One of the most exciting moments of the evening came when a large-scale oil and collage on panel, “Prueba de Nuevo,” by the Argentinean artist Jorge de la Vega, was brought to the stage. The auctioneer opened with an order bid of $60,000 and another bidder bidding through a Sotheby’s representative on the phone immediately jumped the bid to $130,000. Four additional bidders competed, and the piece finally shattered the artist’s previous record at auction ($10,350) when it sold for $335,750 to a private collector from Argentina.
Hammer attributed the high price for the work to the fact the powerfully expressive canvas was a key example of the work of an artist who was not only a member of Nueva Figuración but also someone who tragically died young.
A magnificent work by Rufino Tamayo, “Serenata a la Luna (Serenade to the Moon)” from 1949, the period thought to be the pinnacle of the artist’s career, sold to a South American private collector for $599,750. The work is a prime example of Tamayo’s mature style, a synthesis of Mexican and pre-Columbian shapes and ideas with the fundamental Cubist elements he discovered during Pablo Picasso’s New York exhibition in 1940.
Fernando Botero’s charming “Florero” sparked spirited bidding and far surpassed its high estimate of $275,000 to sell for $473,250 to an anonymous bidder on the phone, while his monumental bronze sculpture “Female Torso,” from 1983, brought $418,250, selling to a European private collector.
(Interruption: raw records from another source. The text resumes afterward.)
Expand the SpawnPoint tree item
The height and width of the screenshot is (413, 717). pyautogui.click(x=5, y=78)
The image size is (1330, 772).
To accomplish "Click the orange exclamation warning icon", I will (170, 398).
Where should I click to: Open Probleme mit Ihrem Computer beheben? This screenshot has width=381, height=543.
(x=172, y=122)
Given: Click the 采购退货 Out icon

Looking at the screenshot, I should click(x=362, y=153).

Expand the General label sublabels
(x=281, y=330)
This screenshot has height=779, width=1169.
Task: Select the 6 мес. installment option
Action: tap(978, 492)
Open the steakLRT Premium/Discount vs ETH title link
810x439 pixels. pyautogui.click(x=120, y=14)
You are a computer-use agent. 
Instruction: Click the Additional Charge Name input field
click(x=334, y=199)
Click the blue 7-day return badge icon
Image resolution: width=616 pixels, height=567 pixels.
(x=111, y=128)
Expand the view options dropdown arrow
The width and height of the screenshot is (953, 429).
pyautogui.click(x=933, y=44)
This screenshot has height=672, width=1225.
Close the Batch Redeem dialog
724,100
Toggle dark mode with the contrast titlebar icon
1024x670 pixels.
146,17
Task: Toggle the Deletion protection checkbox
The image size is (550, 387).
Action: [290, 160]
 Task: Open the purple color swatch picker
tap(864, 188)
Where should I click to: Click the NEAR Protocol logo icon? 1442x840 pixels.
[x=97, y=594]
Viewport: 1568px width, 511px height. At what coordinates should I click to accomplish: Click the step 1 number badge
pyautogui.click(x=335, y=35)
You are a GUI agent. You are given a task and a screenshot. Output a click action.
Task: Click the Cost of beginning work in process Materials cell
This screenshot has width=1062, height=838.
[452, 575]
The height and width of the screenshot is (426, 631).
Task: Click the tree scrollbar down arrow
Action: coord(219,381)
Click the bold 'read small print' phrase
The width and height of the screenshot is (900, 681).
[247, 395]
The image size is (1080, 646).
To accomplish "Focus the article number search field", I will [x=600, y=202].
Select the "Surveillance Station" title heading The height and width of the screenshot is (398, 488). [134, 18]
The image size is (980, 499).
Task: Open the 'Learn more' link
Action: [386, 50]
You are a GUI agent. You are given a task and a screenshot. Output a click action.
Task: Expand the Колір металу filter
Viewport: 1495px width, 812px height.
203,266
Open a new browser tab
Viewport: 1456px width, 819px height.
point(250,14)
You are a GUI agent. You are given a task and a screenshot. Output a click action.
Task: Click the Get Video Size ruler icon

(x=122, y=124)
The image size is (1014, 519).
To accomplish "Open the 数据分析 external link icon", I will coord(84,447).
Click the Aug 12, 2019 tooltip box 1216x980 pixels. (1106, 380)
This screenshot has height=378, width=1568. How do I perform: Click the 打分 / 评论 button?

“Morphology of Desire,” produced in 1938 by the internationally celebrated Chilean artist Matta, during a time when the artist was working in Corbusier’s studio in France, brought $582,850. Also by Matta, an untitled Surrealist crayon on paper image from 1938 fetched $258,750.
An additional artist’s record was set for a work on paper by Rufino Tamayo when a study for his famous watermelon images from the mural “Naturaleza Muerta,” painted in 1954 in Mexico City, sold for $87,000, surpassing the artist’s at-sale record of $77,000.
Manuel Cabré’s “Vista del Valle de Caracas desde el Calvario,” a landscape of Caracas in the 1920s, sold for $148,750, also breaking a record for that artist at auction.
At Christie’s offering of Latin American art on May 30, 70 lots totaled $4,251,525, with 67 percent of offerings sold by lot, 61 percent by dollar.
“In addition to exceptional prices achieved by Rufino Tamayo, Joaquin Torres-Garcia, David Alfaro Siquieros and other masters,” said Ana Sokoloff, head of the firm’s Latin American art department, “twelve auction records were set, including seven for contemporary artists who made their auction debuts.
“It was a lively sale,” she continued, “with bidding in the room and on the phones [from] Latin American, European and US collectors.”
Tamayo’s “Madre feliz,” 1949, was the top lot at $556,000, going to a private collector. In fact, all ten top lots were won by the private sector, including Torres-Garcia’s “Construccion,” 1944, which sold for $446,000; Siquieros’ “Proyecto para el mural sur de la Cd. Universitaria…,” which reached $270,000; and Fernando Botero’s “Familia,” which realized $160,000.